Contentious debate over a pair of competing cryptocurrency-regulation amendments has slowed down the U.S. Senate’s finalization of its $1 trillion bipartisan infrastructure-spending proposal. The amendments aim to revise a controversial “pay for” provision in the bill — drafted by Republican senator Rob Portman with the support of the Biden administration — which seeks to raise an estimated $28 billion over a decade to help pay for the infrastructure package by requiring crypto brokers to report their customers’ transactions to the IRS like stockbrokers already have to do.
More specifically, the debate is over what does and does not qualify as a “broker.” Critics of the crypto provision have argued that the definition of broker is too broad and could end up applying not just to exchanges but to cryptocurrency miners, node operators, hardware firms, software developers, and others who would not be able to comply with the requirements.
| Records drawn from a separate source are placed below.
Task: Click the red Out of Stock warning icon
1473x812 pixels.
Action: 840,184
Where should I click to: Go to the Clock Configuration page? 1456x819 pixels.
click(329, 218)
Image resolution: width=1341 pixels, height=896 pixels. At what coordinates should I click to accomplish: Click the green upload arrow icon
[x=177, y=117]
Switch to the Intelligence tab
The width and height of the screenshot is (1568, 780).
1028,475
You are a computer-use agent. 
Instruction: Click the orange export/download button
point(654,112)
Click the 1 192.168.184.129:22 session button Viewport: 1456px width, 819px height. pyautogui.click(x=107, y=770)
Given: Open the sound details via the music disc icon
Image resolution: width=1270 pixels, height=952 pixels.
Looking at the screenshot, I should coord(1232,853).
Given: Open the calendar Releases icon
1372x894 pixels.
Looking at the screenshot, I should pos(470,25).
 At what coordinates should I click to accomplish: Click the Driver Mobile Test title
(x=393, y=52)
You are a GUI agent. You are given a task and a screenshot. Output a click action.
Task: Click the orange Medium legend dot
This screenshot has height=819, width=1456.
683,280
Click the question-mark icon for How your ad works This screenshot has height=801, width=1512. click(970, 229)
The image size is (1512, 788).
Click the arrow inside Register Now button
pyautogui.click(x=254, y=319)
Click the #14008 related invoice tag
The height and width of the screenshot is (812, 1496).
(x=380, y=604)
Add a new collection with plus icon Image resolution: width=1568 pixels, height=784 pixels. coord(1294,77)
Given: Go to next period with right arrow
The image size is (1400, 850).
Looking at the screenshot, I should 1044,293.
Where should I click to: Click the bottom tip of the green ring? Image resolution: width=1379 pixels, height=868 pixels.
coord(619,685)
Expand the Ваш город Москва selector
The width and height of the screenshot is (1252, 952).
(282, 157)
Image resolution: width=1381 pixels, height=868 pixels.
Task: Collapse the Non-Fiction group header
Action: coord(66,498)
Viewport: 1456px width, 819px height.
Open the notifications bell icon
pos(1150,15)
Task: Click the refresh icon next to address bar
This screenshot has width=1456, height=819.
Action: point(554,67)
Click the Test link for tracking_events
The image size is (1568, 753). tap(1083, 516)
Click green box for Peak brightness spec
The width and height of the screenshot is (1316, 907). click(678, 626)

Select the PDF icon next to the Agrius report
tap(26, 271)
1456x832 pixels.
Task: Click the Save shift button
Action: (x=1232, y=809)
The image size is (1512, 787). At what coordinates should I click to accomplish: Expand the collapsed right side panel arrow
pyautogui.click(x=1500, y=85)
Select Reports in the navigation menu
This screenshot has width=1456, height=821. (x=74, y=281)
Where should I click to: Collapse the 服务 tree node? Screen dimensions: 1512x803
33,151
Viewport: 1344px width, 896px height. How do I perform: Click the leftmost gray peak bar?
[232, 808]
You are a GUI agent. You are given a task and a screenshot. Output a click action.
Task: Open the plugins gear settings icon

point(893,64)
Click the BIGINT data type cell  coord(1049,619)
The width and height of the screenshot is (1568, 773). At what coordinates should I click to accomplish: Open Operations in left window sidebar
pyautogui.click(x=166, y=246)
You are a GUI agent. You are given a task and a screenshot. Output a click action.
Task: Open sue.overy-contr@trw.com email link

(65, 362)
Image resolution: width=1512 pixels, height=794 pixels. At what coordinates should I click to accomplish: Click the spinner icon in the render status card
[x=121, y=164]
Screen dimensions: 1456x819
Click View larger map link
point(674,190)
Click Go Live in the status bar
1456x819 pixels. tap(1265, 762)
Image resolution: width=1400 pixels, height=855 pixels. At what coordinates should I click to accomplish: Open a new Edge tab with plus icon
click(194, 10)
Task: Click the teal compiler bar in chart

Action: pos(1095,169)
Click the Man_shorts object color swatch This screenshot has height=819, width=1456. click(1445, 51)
The language of the provision drew pushback from Senate Finance Committee chairman Ron Wyden and Republican Senate Banking Committee members Pat Toomey and Cynthia Lummis, all of whom proposed an amendment on Thursday that would limit the reporting requirements to trading platforms and other custodial entities dealing with crypto trading. But while that amendment has drawn support from some major players in the crypto scene, Portman and the Biden administration think it goes too far. According to the Washington Post, Treasury Secretary Janet Yellen was involved in a behind-the-scenes effort opposing the proposed changes on Thursday. Then, Portman and Senator Mark Warner sought a compromise by proposing a competing amendment, excluding some but not all of the crypto-industry players that the Wyden team’s amendment had — and the compromise received a White House endorsement late on Thursday.
It’s not clear what will happen next when the Senate reconvenes on Saturday to pick up the debate again or if something so seemingly small (paying for less than 3 percent of the proposed infrastructure spending) could pose a real risk to the bill. Regardless, as the Post and others have noted, if nothing else, the episode illustrates how much influence the crypto industry has amassed in D.C.